Deputado Thiago Flores, do MDB de Rondônia — Ag. Câmara
No primeiro dia dos trabalhos legislativos após o carnaval, o deputado federal Thiago Flores (MDB) protocolou, na segunda feira (27), na Câmara, a PEC (Proposta de Emenda à Constituição) que altera os artigos 49, 51, 84 e 101, da Constituição da República Federativa do Brasil de 1988, para estabelecer novos critérios na escolha de ministros para o STF, o Supremo Tribunal Federal.

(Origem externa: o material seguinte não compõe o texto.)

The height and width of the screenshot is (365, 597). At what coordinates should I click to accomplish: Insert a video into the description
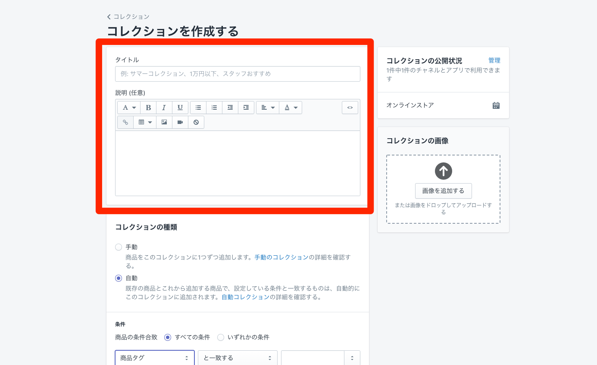coord(180,122)
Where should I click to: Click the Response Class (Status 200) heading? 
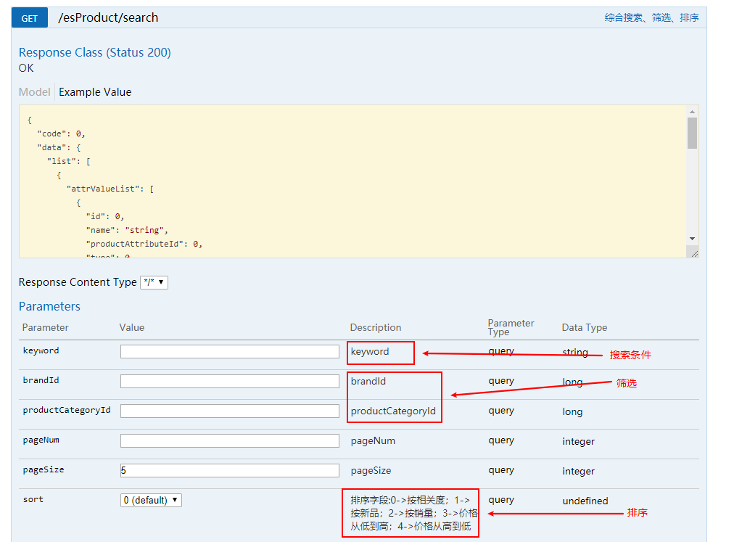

O texto prevê a alteração no tempo de mandato dos ministros, vedando a recondução, na forma de indicação e também de aprovação dos nomes apresentados.

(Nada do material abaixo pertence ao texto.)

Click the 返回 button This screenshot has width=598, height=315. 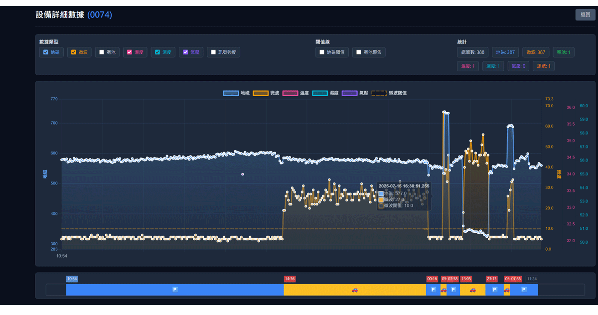point(585,15)
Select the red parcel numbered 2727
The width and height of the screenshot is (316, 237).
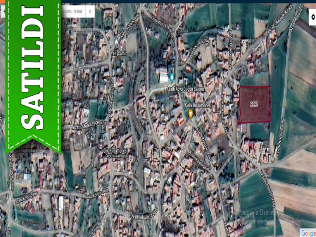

"Em cenários de Executivo Federal forte, qualquer nome por ele encaminhado é praticamente laureado na sabatina perante a CCJ do Senado, o que demonstra a fragilidade desse arranjo institucional. Até hoje, apenas cinco indicações do Presidente da República foram derrubadas pelos senadores. Todas as rejeições ocorreram em 1894, no governo do Marechal Floriano Peixoto. Além disso, os critérios de escolha são excessivamente genéricos, podendo ser escolhidos desde um professor altamente gabaritado de alguma das melhores faculdades de Direito do país, passando por um advogado de confiança do Presidente da República, ou até algum de seus correligionários políticos", relatou o parlamentar de Rondônia.
A PEC propõe alterações desde a indicação dos nomes até a regra de transição para aposentadoria, a fim de que os atuais ministros do Supremo Tribunal Federal possam seguir seu curso natural e as indicações sejam feitas de forma a se manter uma proporcionalidade e uma aderência ao princípio republicano.